Other times, she said it looks like showing up to students’ sporting events, so they know someone is in the audience who supports them.
“When you’re working with kids, it’s like you’re raising the next generation,” she said. “I try to teach them that these little things matter, that they’re important. It takes a village to raise kids, and I’m very blessed to be a part of this village and this community.”

Hammack’s volunteer efforts go beyond Johnson County
Hammack’s home turf isn’t the only place she’s lent a hand. When disaster strikes and displaces animals across the country, she’s there to help too.
For roughly two decades, Hammack has volunteered with an organization called Animal Search And Rescue, which aims to locate and rescue animals during natural disasters like hurricanes, tornadoes and floods.
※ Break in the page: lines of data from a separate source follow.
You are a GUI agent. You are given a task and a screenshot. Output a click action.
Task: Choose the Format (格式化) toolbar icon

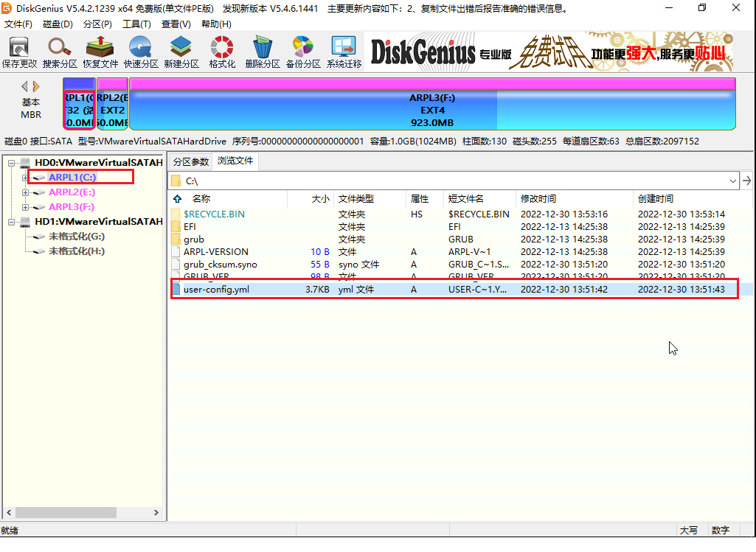click(222, 52)
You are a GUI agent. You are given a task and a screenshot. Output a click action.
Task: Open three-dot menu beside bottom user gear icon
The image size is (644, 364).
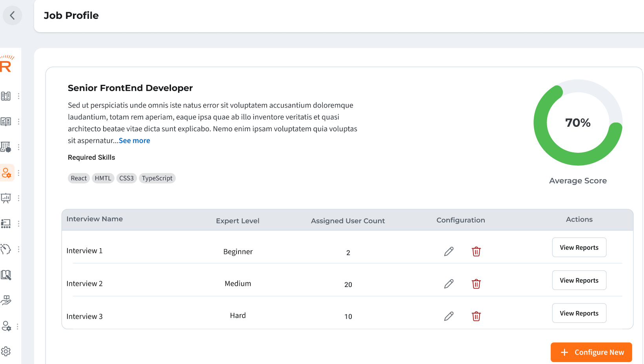(18, 326)
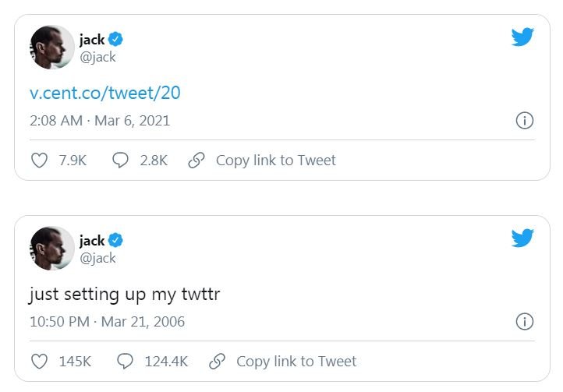This screenshot has height=392, width=563.
Task: Open replies via the 124.4K comment bubble
Action: tap(124, 362)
As a former animal control officer, Hammack said she was drawn to the organization’s rescue mission. When the group isn’t helping with rescues, they also spend time teaching and training firefighters in animal handling across the country.
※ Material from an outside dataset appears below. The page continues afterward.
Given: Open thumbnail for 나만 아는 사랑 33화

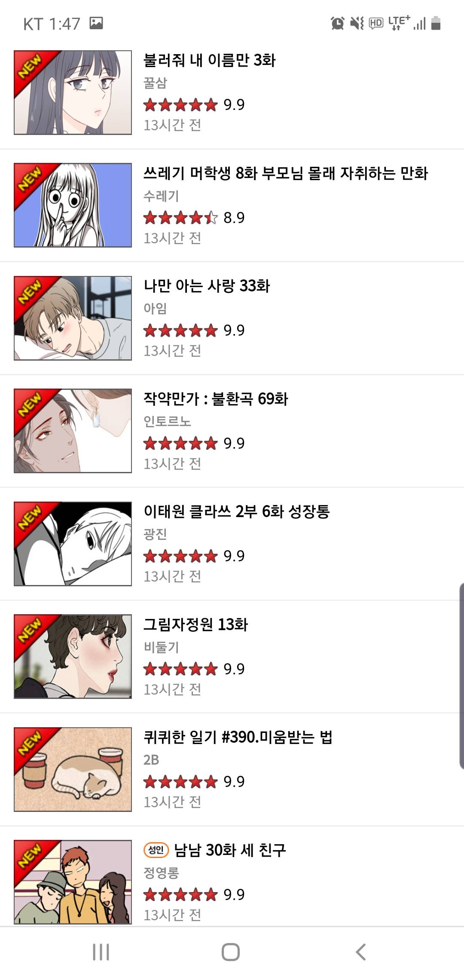Looking at the screenshot, I should coord(73,318).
Since becoming a search and rescue volunteer, the number of hurricane-related animal rescues that Hammack has participated in has hit the double digits.
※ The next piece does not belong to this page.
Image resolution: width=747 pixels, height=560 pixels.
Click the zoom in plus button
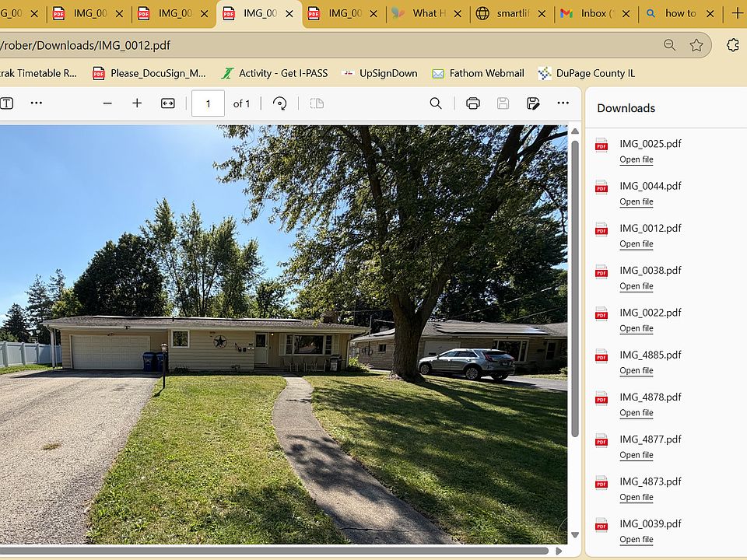coord(137,103)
The range of animals that the group has rescued varies widely — from dogs and cats to less common pets like turtles. Oftentimes, those pets are all people have left after a hurricane.
“(Those people) have lost everything,” she said. “To be able to go and hand them their pet — their family member — knowing that they’ve lost everything else, it’s a really great feeling.”
After all, Hammack said, it’s not difficult to imagine being put in their shoes. Whether it’s through seeing how a hurricane can destroy a home or by watching the shelves quickly empty at a local food pantry, she said all of her community service work has given her one big takeaway — hard times can happen to anyone.
“It kind of teaches you that you could be there at any moment,” she said. “You might have everything you need, but not everybody has that, and it’s important to help out. Paying it forward is a really big thing for me.”